In terms of education, I received a B.A. in History from the University of California, Berkeley, in 2002. I came to the study of the history of science while working as an undergraduate in the Office for History of Science and Technology at Berkeley. I went to graduate school at the Department of History of Science at Harvard University, and (eventually) received a Ph.D. from them in the fall of 2010.

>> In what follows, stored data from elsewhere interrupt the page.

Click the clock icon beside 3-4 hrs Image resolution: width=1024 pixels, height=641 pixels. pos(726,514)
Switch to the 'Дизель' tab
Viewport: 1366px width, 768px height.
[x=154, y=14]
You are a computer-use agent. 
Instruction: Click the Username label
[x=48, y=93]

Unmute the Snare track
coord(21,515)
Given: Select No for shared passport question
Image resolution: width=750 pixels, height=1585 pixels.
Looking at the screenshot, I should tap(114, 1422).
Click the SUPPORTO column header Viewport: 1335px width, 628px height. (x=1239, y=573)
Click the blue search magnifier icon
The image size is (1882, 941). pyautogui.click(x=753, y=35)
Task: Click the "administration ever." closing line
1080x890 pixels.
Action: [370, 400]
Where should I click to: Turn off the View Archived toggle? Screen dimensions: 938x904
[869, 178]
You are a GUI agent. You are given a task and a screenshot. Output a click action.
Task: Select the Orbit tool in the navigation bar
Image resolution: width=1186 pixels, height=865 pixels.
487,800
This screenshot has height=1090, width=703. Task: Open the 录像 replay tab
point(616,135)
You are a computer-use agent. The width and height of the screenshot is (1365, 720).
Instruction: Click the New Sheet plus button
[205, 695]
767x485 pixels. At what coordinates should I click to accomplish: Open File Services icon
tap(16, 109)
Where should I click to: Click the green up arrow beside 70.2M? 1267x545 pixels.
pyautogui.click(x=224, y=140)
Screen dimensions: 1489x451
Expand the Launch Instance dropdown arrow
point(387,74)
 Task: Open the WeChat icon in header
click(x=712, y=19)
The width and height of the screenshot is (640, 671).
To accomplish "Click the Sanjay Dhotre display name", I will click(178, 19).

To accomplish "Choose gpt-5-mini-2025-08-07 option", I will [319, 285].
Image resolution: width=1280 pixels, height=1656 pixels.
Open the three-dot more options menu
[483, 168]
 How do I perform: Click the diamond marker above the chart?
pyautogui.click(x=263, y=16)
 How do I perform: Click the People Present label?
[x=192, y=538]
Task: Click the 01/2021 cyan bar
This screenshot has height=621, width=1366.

At Harvard, I began studying the history of nuclear weapons and gradually realized that the secrecy question was large, fascinating, important, and not as well studied or understood as most other aspects of the bomb. My dissertation, “Knowledge and the Bomb: Nuclear Secrecy in the United States, 1939-2008,” sought to provide both a narrative and an analytical framework for understanding the major shifts, ruptures, and periods of stability with regards to American thinking about secrecy and the atom. I am in the process of turning it into a book, under contract with the University of Chicago Press.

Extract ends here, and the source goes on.